You are viewing a plain text version of this content. The canonical link for it is here.
Posted to dev@flink.apache.org by "Weike Dong (Jira)" <ji...@apache.org> on 2020/10/16 11:28:00 UTC

[jira] [Created] (FLINK-19677) TaskManager takes abnormally long time to register with JobManager on Kubernetes

Weike Dong created FLINK-19677:
----------------------------------

             Summary: TaskManager takes abnormally long time to register with JobManager on Kubernetes
                 Key: FLINK-19677
                 URL: https://issues.apache.org/jira/browse/FLINK-19677
             Project: Flink
          Issue Type: Bug
          Components: Runtime / Task
    Affects Versions: 1.11.2, 1.11.1, 1.11.0
            Reporter: Weike Dong


During the registration process of TaskManager, JobManager would create a 

_TaskManagerLocation_ instance, which tries to get hostname of the TaskManager via reverse DNS lookup.

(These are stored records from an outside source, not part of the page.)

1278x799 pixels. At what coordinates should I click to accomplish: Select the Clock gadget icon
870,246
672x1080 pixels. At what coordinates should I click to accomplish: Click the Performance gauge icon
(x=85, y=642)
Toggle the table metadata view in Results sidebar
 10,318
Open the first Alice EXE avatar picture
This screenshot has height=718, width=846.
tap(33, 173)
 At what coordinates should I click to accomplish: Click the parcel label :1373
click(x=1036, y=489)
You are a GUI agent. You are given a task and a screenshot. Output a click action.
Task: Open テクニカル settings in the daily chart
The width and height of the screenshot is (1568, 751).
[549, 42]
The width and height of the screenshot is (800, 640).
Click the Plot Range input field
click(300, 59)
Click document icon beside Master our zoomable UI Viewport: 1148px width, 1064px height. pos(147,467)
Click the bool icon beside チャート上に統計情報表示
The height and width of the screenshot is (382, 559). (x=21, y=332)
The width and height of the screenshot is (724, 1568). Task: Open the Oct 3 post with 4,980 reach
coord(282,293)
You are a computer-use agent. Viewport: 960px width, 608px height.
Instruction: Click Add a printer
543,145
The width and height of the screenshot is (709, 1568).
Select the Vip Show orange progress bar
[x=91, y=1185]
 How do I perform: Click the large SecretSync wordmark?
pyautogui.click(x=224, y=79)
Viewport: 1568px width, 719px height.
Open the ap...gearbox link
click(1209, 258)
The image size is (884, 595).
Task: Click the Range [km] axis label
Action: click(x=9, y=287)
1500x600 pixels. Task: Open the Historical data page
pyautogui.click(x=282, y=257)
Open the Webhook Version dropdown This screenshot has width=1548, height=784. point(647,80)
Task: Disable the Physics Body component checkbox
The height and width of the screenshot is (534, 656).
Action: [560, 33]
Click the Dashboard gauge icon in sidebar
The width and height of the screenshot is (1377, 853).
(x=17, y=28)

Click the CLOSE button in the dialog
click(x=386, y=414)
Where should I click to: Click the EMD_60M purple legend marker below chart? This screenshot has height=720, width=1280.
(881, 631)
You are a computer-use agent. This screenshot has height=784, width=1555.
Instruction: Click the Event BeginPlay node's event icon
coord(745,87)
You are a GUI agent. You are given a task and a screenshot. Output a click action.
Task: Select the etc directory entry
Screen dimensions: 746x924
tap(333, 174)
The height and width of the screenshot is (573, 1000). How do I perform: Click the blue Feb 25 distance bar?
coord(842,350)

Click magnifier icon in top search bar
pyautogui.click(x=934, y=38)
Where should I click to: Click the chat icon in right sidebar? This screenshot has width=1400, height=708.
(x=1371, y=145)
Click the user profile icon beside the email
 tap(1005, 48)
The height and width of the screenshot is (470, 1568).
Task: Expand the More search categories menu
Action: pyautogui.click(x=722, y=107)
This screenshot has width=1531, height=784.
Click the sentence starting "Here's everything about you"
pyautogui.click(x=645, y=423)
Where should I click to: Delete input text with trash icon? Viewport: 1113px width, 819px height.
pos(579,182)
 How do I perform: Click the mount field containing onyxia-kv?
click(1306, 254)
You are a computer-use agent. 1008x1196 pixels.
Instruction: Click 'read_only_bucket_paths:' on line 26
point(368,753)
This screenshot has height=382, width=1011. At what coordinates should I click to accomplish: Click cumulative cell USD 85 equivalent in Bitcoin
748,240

However, this always fails in Kubernetes environment, because for pods that are not exposed by Services, their IPs cannot be resolved to domains by coredns, and _InetAddress#getCanonicalHostName()_ would take ~5 seconds to return, blocking the whole registration process.

Therefore Flink should provide a configuration parameter to turn off reverse DNS lookup. Also, even when hostname is actually needed, this could be done lazily to avoid blocking registration of other TaskManagers.



--
This message was sent by Atlassian Jira
(v8.3.4#803005)